▶ _Text section_:
------------------------------------------------
Ruff'n'Tumble Map Ripping and Tile Replacement
In this tutorial, you will learn how to locate the tiles from level 1-1 of Ruff'n'Tumble, locate the map, then perform some tile replacements to alter the map.
Ruff'n'Tumble Save State used in this tutorial
Part 1: Tile Ripping
Load Maptapper and select Open from the File menu. Open the Ruff'n'Tumble_Level1-1.uss file.
The save-state was created in WinUAE by collecting a couple of objects on the first screen, destroying all the baddies, then moving to the far left to have a clean screen. A screenshot was also created and that will be used later to match the tiles.
Maptapper will open the WinUAE savestate, decompress it (if required), copy the ECS colour palette, select a default 16x16 tiles and position the tile ripper at address $0:
Start pressing the Page Down button on your keyboard. We're hunting for anything resembling graphics. Address $20800 looks interesting:
Horizontal bands through the graphics are a good indicator that you are in the wrong mode. It looks like this game uses ILBM tiles instead of ACBM. Press M to switch modes and increase the bitplane count to 5 by pressing the E key 4 times. You will start to see some tiles appear:
The tiles are not quite aligned correctly, so do some fine adjustments by pressing the Right Arrow key. Notice that in ILBM mode, the colour palette changes (and wraps) every 5 arrow key presses. This is because you are operating in 5 bitplane mode.
Once you get to address $2083a, the tile graphics look correct, but the colour palette is wrong:
Press the Copperlist button to trace the active copperlist rather than using the colour entries in the WinUAE save state. Hoorah! The tiles now appear, and don't they look awesome? Robin Levy did a magnificent job on them!
Now you need to find the first tile. Let's guess that the first completely black tile is the start of the tiles, so press Shift and Right Arrow until the tile appears in the top left corner.
The current rip width has defaulted to 320 x 256, but there may be a lot more tiles in the tileset, so increase the width and/or height that you are ripping by using the T/G and Y/H keys. It will make your life easier if you make the tile width an even multiple of 256 pixels, as this is 16 tiles across (or $10 in hexadecimal). I have chosen a rip width of 512 pixels in this case, or 32 tiles across ($20 in hex). These numbers will help you later when dealing with masks!
Part 2: Map Ripping
Now you have all the tiles, we need to locate the map. You could manually adjust settings looking for the map, but it's far easier to use the built-in tools. Click on the Map Search tab:
Now you need to load a screenshot from the game. Click the ... button and select the file Ruff'n'Tumble_Level1-1.png.
------------------------------------------------
▶ _Dataset excerpt_:
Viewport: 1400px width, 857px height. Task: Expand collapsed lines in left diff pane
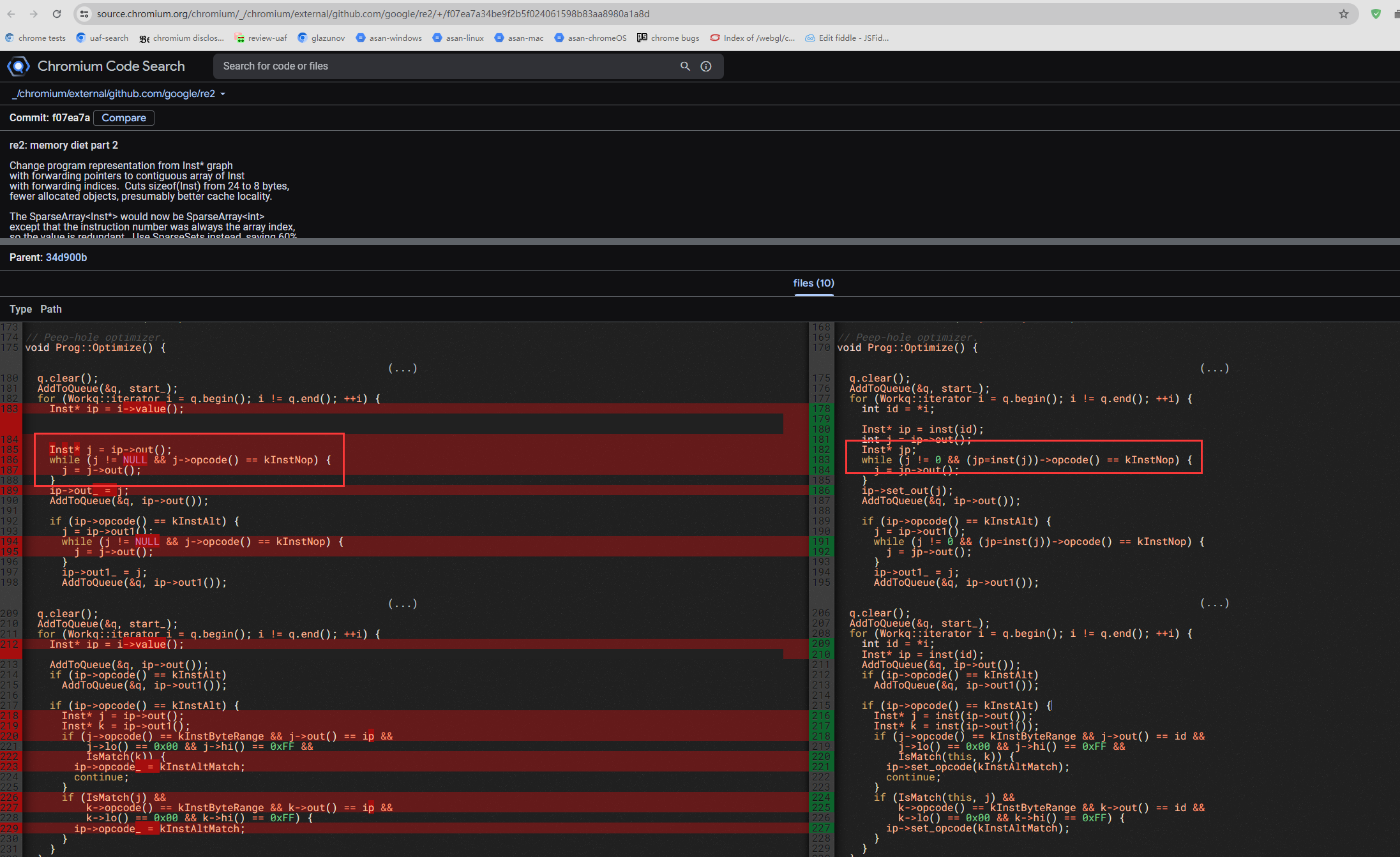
------------------------------------------------
▶ _What to do_:
a) Check each statement against the Ruff'n'Tumble tutorial. For each one, answer yes or no and quote the words from the tutorial that decide it.
(i) The game in the tutorial uses ACBM tiles rather than ILBM tiles.
(ii) At address $2083a, the tile graphics look correct but the colour palette does not.
(iii) The rip width chosen in the tutorial is 512 pixels.
b) Go on with the Ruff'n'Tumble map ripping tutorial, starting right after its final sentence.
The listing has nothing to do with the Ruff'n'Tumble tutorial.

▶ _Outputs in order_:
a)
(i) No: "It looks like this game uses ILBM tiles instead of ACBM."
(ii) Yes: "Once you get to address $2083a, the tile graphics look correct, but the colour palette is wrong"
(iii) Yes: "I have chosen a rip width of 512 pixels in this case"

b)
At this stage it is best to check the palette matches nicely, so click the Replace colours that do not match the tile palette button (which is mainly purple with a magic wand on it). The status bar at the top of the screen will change to purple, indicating some kind of copperlist tricks are changing the palette for that section.
Click inside the selection and drag it over the top left corner of the tree in the middle of the screen, then expand it out as shown:
Press the Match Tiles button and wait a few seconds. If everything goes to plan, Maptapper will locate the tiles, re-align your selection perfectly and display all the tile indexes:
Now you have the tile indexes for that area, press the Search for Map button to automatically search the memory dump for a map:
Now this is interesting. Maptapper has found 3 possible matches, one with a width of 25 tiles, and 2 matches with a width of 130 tiles.
When you see a particularly small width, it is often a screen buffer that contains just enough tiles to display a screen, plus a few extras around the edges. The other common possibility is that the game uses smaller tiles to make larger blocks.
Switch to the Map Ripper and select the first choice from the match list at $e5ce4. You will see that this is not the entire level:
Now try the next match at $e9a7e. This one looks much better:
Finally, check the 3rd match at $f2130. This one is almost identical to the previous one, but if you look closely, you will see that the final map has a few of the collectable items missing. The most logical explanation is that the game stores a large map in memory of each level complete with bonus objects, and a second duplicate map is altered by replacing tiles when objects are collected.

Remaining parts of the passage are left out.